United Airlines Celebrates 96 Years In The Skies

Wednesday marks United Airlines’ 96th birthday, with the airline first flying on April 6, 1926. United traces its origins back to Varney Air Lines and a mail run between Pasco and Boise. Varney was one of the founding airlines that segued into United Airlines. Since then, United has come a long way. United’s 860 odd planes now fly to 376 destinations in 70 countries.

United Airlines marks a mail run 96 years ago

As my Grandma said, once you turn 90, every birthday is a win. Ninety-six isn’t the big deal that turning 100 is, but it’s a very respectable innings. That first flight, 96 years ago, is a long way from United Airlines’ modern-day flights. A bloke called Leon Cuddeback flew 207 pounds (94 kilograms) of mail in a Curtiss-powered Laird Swallow biplane between Pasco and Boise and onwards to Elko, Nevada. That biplane scooted along at a top speed of 90 miles (140 kilometers) per hour.

In 1930, United Aircraft and Transport Corporation (UATC) bought Varney Airlines. UATC itself was a product of a merger between William Boeing’s Boeing Air Transport and Pratt & Whitney. Along with Varney, UATC snapped up Pacific Air Transport, Stout Air Services, and National Air Transport in short succession. In 1931, UATC formed a company called United Airlines Holdings and transferred its various airlines to that company. Wade your way through those various trailblazer airlines, and Varney Air Lines is the oldest.

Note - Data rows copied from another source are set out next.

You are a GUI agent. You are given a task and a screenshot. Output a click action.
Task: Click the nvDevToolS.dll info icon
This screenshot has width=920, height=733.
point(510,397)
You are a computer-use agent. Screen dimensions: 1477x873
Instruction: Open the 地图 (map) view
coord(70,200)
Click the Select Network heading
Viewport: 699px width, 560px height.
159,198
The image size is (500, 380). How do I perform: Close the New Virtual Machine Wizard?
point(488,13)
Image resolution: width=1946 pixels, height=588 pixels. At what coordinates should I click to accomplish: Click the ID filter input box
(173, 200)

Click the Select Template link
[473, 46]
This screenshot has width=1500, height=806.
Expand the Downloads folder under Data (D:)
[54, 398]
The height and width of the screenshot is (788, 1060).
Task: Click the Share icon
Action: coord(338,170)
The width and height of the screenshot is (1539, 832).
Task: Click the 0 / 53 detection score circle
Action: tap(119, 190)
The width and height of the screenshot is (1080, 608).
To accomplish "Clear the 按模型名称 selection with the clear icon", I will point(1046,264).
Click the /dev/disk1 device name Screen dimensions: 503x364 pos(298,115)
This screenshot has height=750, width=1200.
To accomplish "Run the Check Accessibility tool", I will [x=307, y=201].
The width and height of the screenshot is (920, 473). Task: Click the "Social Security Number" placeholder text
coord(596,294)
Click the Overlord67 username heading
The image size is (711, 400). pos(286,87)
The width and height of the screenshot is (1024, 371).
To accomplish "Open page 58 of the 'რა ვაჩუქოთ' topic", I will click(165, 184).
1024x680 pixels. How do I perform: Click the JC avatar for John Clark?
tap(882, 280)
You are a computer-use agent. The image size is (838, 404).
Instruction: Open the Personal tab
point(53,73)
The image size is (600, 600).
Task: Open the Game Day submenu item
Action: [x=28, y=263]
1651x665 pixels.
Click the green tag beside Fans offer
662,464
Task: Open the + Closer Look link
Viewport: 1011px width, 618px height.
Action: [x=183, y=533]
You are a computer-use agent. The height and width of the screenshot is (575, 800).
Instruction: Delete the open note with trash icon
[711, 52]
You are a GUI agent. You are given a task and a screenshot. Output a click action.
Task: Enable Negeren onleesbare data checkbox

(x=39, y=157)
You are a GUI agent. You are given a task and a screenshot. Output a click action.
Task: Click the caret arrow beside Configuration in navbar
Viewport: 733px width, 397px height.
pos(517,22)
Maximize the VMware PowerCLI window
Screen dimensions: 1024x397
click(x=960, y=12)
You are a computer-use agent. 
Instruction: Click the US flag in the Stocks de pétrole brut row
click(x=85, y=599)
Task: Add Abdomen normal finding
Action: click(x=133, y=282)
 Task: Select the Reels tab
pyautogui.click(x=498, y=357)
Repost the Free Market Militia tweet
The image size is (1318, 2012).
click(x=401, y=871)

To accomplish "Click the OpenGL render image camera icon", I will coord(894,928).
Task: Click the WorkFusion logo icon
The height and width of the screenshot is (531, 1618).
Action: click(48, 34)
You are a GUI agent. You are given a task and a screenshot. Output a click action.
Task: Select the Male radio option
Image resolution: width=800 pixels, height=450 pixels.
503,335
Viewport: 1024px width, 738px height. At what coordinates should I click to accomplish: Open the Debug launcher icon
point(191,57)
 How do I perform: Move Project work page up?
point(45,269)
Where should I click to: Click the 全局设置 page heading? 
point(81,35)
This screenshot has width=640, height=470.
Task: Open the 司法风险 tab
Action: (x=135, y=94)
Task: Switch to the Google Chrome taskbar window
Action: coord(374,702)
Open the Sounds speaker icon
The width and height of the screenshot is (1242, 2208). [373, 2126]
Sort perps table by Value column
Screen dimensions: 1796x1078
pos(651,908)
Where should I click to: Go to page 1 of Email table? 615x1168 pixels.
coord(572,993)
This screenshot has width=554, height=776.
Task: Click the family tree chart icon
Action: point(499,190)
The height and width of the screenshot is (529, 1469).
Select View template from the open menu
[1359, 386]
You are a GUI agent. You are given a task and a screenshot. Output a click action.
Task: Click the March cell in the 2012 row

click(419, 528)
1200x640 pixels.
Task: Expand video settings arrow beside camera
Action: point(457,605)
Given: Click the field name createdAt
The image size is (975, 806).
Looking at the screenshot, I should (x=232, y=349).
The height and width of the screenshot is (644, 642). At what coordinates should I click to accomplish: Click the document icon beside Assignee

United Airlines First Flight Pasco Varney Air Lines

A photo of that first Varney Air Line mail run on April 6, 1926. Photo: City of Pasco Government

Of course, there’s an argument that says airlines should only mark anniversaries of flying under the one brand name – ask any British Airways fanboy about this, and they’ll get all hot and bothered under the collar. On the other hand, you’ve got those hardline KLM purists who’d sniff at United’s 96th birthday because their airline has operated continuously since 1919 using the same name.

But let’s not get picky here. Even if you said United didn’t start properly until 1931, it’s still a remarkable run, especially considering the consolidations, mergers, and bankruptcies that have littered the US airline landscape since. United Airlines has made it through the tail end of the depression, World War II, deregulation, the GFC, and, more recently, COVID-19.

A series of (mostly good) firsts from United Airlines

Along the way, some giants of the airline world have fallen by the wayside – US-based examples including Pan Am, TWA, Continental, and NorthWest. United also lays claim to a number of firsts, including been the launch customer for the Boeing 777 and the first US customer for the Dreamliner. United’s other gift to the world was starting the first inflight kitchen in 1936. Mass-produced inflight catering has since proved a mixed blessing, not that that’s necessarily United’s fault, but you could say United started a trend that has gone largely in the wrong direction since some undefined date in the 1970s.

United also claims to be the first airline to fly to all 50 US states, although it no longer does so. Given United’s extensive coverage across the US, it leads to the question – where doesn’t it fly to? Perhaps our readers could tell us.